Check the tunable is available on your version. I'm on 22.7.X:
[penguin@OPNsense ~]$ uname -a
FreeBSD OPNsense.moomooland 13.1-RELEASE-p3 FreeBSD 13.1-RELEASE-p3 stable/22.7-n250262-83840459d88 SMP amd64
[penguin@OPNsense ~]$ sysctl -a | grep net.isr
net.isr.numthreads: 2
net.isr.maxprot: 16
net.isr.defaultqlimit: 256
net.isr.maxqlimit: 10240
net.isr.bindthreads: 1
net.isr.maxthreads: 2
net.isr.dispatch: direct
I actually think so, too... But I can reproduce it every time 100%...
As soon as I set net.isr.maxthreads to "-1" or higher than "1" the issue occurs (Nothing else changed, just this setting!).
The tuneables are available on my system:
sysctl -a | grep net.isr
net.isr.numthreads: 1
net.isr.maxprot: 16
net.isr.defaultqlimit: 256
net.isr.maxqlimit: 10240
net.isr.bindthreads: 1
net.isr.maxthreads: 1
net.isr.dispatch: direct
Also weird is, that it seems that curl is trying to connect to an IPv6 address after the attempt to IPv4:
* Trying 147.28.184.43:80...
* Trying [2604:1380:4091:a001::50:2]:80...
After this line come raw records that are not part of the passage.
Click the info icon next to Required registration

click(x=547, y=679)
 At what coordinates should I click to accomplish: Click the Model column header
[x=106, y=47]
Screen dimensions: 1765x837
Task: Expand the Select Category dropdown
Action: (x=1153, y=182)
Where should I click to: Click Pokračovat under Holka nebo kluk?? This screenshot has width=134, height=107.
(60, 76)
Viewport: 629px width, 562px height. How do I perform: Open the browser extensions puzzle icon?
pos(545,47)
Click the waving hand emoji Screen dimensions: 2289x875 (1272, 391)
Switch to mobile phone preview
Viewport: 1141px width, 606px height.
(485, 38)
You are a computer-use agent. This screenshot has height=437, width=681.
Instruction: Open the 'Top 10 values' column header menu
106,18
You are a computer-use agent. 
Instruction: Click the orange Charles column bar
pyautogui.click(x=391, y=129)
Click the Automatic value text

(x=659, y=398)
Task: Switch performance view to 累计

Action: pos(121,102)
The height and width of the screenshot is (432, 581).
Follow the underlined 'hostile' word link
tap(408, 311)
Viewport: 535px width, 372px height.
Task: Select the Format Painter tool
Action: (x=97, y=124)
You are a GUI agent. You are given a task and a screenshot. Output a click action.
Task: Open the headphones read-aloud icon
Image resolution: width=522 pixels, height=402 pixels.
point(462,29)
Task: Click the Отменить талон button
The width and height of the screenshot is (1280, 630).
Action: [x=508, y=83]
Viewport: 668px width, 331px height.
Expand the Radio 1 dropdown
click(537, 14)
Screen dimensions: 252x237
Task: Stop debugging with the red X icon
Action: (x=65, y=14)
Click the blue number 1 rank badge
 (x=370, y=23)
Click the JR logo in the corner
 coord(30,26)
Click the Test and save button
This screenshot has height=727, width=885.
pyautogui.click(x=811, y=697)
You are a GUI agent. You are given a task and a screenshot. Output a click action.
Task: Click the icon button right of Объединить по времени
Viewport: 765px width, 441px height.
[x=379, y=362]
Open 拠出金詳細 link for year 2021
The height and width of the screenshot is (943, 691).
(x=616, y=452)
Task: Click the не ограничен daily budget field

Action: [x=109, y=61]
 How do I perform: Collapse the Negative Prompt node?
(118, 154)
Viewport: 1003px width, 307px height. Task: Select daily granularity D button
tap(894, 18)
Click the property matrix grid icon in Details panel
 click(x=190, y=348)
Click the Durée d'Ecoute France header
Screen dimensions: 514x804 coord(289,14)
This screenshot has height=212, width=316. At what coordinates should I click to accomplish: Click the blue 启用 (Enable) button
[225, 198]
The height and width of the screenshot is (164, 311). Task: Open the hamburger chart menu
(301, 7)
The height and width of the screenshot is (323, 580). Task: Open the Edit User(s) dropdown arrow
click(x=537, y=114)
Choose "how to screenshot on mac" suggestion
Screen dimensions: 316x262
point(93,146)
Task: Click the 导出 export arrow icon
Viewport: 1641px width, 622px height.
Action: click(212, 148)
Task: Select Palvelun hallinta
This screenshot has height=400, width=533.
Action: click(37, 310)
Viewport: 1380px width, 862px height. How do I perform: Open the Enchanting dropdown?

* Immediate connect fail for 2604:1380:4091:a001::50:2: No route to host
I currently really have no clue and I'm totally confused...
https://github.com/opnsense/core/issues/5415
Bottom line is, do you even need to change from defaults?
Actually, no, I don't need it (anymore). My other tunings were successfully and I gained much more performance.
Anyhow, I wanted to post it and ask if anyone have an idea what the reason could be of this strange behaviour.
From my point of view, I don't have an issue with it at the moment.
Just to add to this, on 23.7 (just upgraded from an older 22.1), I see the same - but only when RSS is enabled:
net.isr.maxthreads=-1
net.isr.defaultqlimit=4096
net.isr.bindthreads=1
#net.inet.rss.enabled=1
#net.inet.rss.bits=2
- Could not check for updates
- NTP would fail to sync
- Telnet-ing to an external port would work less than 5% of the time
... when running a telnet test, I could see the SYN/ACK coming back and being retransmitted by the remote end but not 'seen' by the OS (only by the NIC in tcpdump).
I have 2 other boxes slightly different hardware, RSS works without issue.
EDIT: Seems to be some suggestions that RSS (even though it seems to be supported on Intel spec sheet) has some problems on 82574L.
EDIT 2: One of my other boxes also has 82574L and works with RSS just fine. Weird.